REQUIRED TASKS:
**a)** Copy from the warfarin dosing text the passage from "Current induction and" up to and including "long-term warfarin therapy.".
**b)** For each statement, say whether it agrees with the warfarin dosing text (yes or no), and quote the words from the text that decide it.
(i) Patients in the study were between 22 and 90 years old.
(ii) The blood sample for genotyping was taken at the patients' homes.
(iii) In the multiple regression model, genotype made a larger contribution to warfarin dose than age.
**c)** According to the warfarin dosing text, why did the earlier study's results not allow dose prediction across the patient age range or for individual CYP2C9 allelic variants? Answer in one to three sentences.
[[ TEXT FOR ANALYSIS, beginning ]]
Current induction and maintenance dosing regimens do not take into account the genetic and environmental factors which affect patient response to warfarin and thus dose requirement. Although we had earlier demonstrated that patient age, CYP2C9 genotype and body-size significantly contribute to warfarin dose, the results did not allow prediction of dose across the normally wide patient age range or for individual CYP2C9 allelic variants because of the relatively small number of patients studied. This study is an extension of the earlier study investigating the impact of genetic and individual characteristics on warfarin dose requirements in patients receiving long-term warfarin therapy.

Two hundred and ninety-seven patients (aged 22–90 years) with stable warfarin dose requirements over the previous 3 months and with an International Normalized Ratio (INR) within the target range of 2.0–3.0 were recruited into the study. A 20 ml blood sample was taken at the anticoagulation clinic for determination of CYP2C9 genotype, venous INR and plasma R- and S-warfarin concentration. The mean warfarin daily dose requirement was 4.08 ± 2.13 mg in patients homozygous wild-type for CYP2C9, 3.56 ± 1.82 mg in CYP2C9*1*2 patients, 2.7 ± 1.38 mg in CYP2C9*1*3 patients, 1.92 ± 1.12 mg in CYP2C9*2*2 patients and 1.58 ± 0.79 mg in CYP2C9*2*3 or *3*3 patients. Mean warfarin daily dose requirements fell by 0.6–0.7 mg per decade of life between the ages of 20–90 years. The multiple regression model for warfarin dose demonstrated a significant contribution from age (r² = 14.9%; p < 0.0001), genotype (r² = 12.9%; p < 0.0001) and height (r²= 5.9%; p < 0.001). However the model containing the factors of age, genotype and height was the best predictor for dose requirement (r²= 34.3%; p < 0.0001).
[[ TEXT FOR ANALYSIS, end ]]
[[ GIVEN INFORMATION, beginning ]]
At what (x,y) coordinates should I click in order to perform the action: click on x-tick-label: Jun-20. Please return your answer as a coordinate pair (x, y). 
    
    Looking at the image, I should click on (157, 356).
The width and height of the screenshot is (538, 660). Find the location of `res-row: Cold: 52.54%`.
[[ GIVEN INFORMATION, end ]]
ANSWERS BY ITEM NUMBER:
**a)**
Current induction and maintenance dosing regimens do not take into account the genetic and environmental factors which affect patient response to warfarin and thus dose requirement. Although we had earlier demonstrated that patient age, CYP2C9 genotype and body-size significantly contribute to warfarin dose, the results did not allow prediction of dose across the normally wide patient age range or for individual CYP2C9 allelic variants because of the relatively small number of patients studied. This study is an extension of the earlier study investigating the impact of genetic and individual characteristics on warfarin dose requirements in patients receiving long-term warfarin therapy.

**b)**
(i) Yes: "Two hundred and ninety-seven patients (aged 22–90 years)"
(ii) No: "A 20 ml blood sample was taken at the anticoagulation clinic"
(iii) No: "age (r² = 14.9%; p < 0.0001), genotype (r² = 12.9%; p < 0.0001)"

**c)** The earlier study included a relatively small number of patients. Its results therefore could not predict dose across the normally wide patient age range or for individual CYP2C9 allelic variants.